MATERIAL PROVIDED |
* * * * * * *
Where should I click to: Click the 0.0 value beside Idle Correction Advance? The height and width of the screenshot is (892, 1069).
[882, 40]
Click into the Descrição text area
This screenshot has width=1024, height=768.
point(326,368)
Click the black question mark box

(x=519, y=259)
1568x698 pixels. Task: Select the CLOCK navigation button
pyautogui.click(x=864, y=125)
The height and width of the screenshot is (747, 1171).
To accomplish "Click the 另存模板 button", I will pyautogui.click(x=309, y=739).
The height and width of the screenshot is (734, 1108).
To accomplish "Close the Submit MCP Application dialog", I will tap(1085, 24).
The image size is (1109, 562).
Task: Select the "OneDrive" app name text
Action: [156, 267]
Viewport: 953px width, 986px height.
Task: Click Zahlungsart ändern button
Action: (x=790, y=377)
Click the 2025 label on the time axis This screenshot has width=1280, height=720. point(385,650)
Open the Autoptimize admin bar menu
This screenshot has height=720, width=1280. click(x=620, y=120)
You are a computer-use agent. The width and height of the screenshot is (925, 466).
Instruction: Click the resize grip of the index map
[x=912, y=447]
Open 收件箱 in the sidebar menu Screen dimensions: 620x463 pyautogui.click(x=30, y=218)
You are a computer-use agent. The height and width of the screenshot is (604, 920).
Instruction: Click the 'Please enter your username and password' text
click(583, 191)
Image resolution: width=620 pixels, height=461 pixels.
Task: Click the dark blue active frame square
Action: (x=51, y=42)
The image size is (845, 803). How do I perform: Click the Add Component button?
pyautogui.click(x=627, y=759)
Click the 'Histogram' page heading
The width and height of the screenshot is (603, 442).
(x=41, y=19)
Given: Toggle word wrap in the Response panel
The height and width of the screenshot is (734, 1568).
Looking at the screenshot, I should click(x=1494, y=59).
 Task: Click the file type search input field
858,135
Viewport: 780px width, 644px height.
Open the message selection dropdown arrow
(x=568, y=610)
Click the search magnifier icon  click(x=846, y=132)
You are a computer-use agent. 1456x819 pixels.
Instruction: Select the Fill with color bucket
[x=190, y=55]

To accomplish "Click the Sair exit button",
* * * * * * *
DESCRIPTION OF THE TASK | Rewrite all of the items above as a numbered list, one line per entry, leaving out the blank lines.

WRITTEN ANSWER |
1. Where should I click to: Click the 0.0 value beside Idle Correction Advance? The height and width of the screenshot is (892, 1069).
2. [882, 40]
3. Click into the Descrição text area
4. This screenshot has width=1024, height=768.
5. point(326,368)
6. Click the black question mark box
7. (x=519, y=259)
8. 1568x698 pixels. Task: Select the CLOCK navigation button
9. pyautogui.click(x=864, y=125)
10. The height and width of the screenshot is (747, 1171).
11. To accomplish "Click the 另存模板 button", I will pyautogui.click(x=309, y=739).
12. The height and width of the screenshot is (734, 1108).
13. To accomplish "Close the Submit MCP Application dialog", I will tap(1085, 24).
14. The image size is (1109, 562).
15. Task: Select the "OneDrive" app name text
16. Action: [156, 267]
17. Viewport: 953px width, 986px height.
18. Task: Click Zahlungsart ändern button
19. Action: (x=790, y=377)
20. Click the 2025 label on the time axis This screenshot has width=1280, height=720. point(385,650)
21. Open the Autoptimize admin bar menu
22. This screenshot has height=720, width=1280. click(x=620, y=120)
23. You are a computer-use agent. The width and height of the screenshot is (925, 466).
24. Instruction: Click the resize grip of the index map
25. [x=912, y=447]
26. Open 收件箱 in the sidebar menu Screen dimensions: 620x463 pyautogui.click(x=30, y=218)
27. You are a computer-use agent. The height and width of the screenshot is (604, 920).
28. Instruction: Click the 'Please enter your username and password' text
29. click(583, 191)
30. Image resolution: width=620 pixels, height=461 pixels.
31. Task: Click the dark blue active frame square
32. Action: (x=51, y=42)
33. The image size is (845, 803). How do I perform: Click the Add Component button?
34. pyautogui.click(x=627, y=759)
35. Click the 'Histogram' page heading
36. The width and height of the screenshot is (603, 442).
37. (x=41, y=19)
38. Given: Toggle word wrap in the Response panel
39. The height and width of the screenshot is (734, 1568).
40. Looking at the screenshot, I should click(x=1494, y=59).
41.  Task: Click the file type search input field
42. 858,135
43. Viewport: 780px width, 644px height.
44. Open the message selection dropdown arrow
45. (x=568, y=610)
46. Click the search magnifier icon  click(x=846, y=132)
47. You are a computer-use agent. 1456x819 pixels.
48. Instruction: Select the Fill with color bucket
49. [x=190, y=55]
50. To accomplish "Click the Sair exit button",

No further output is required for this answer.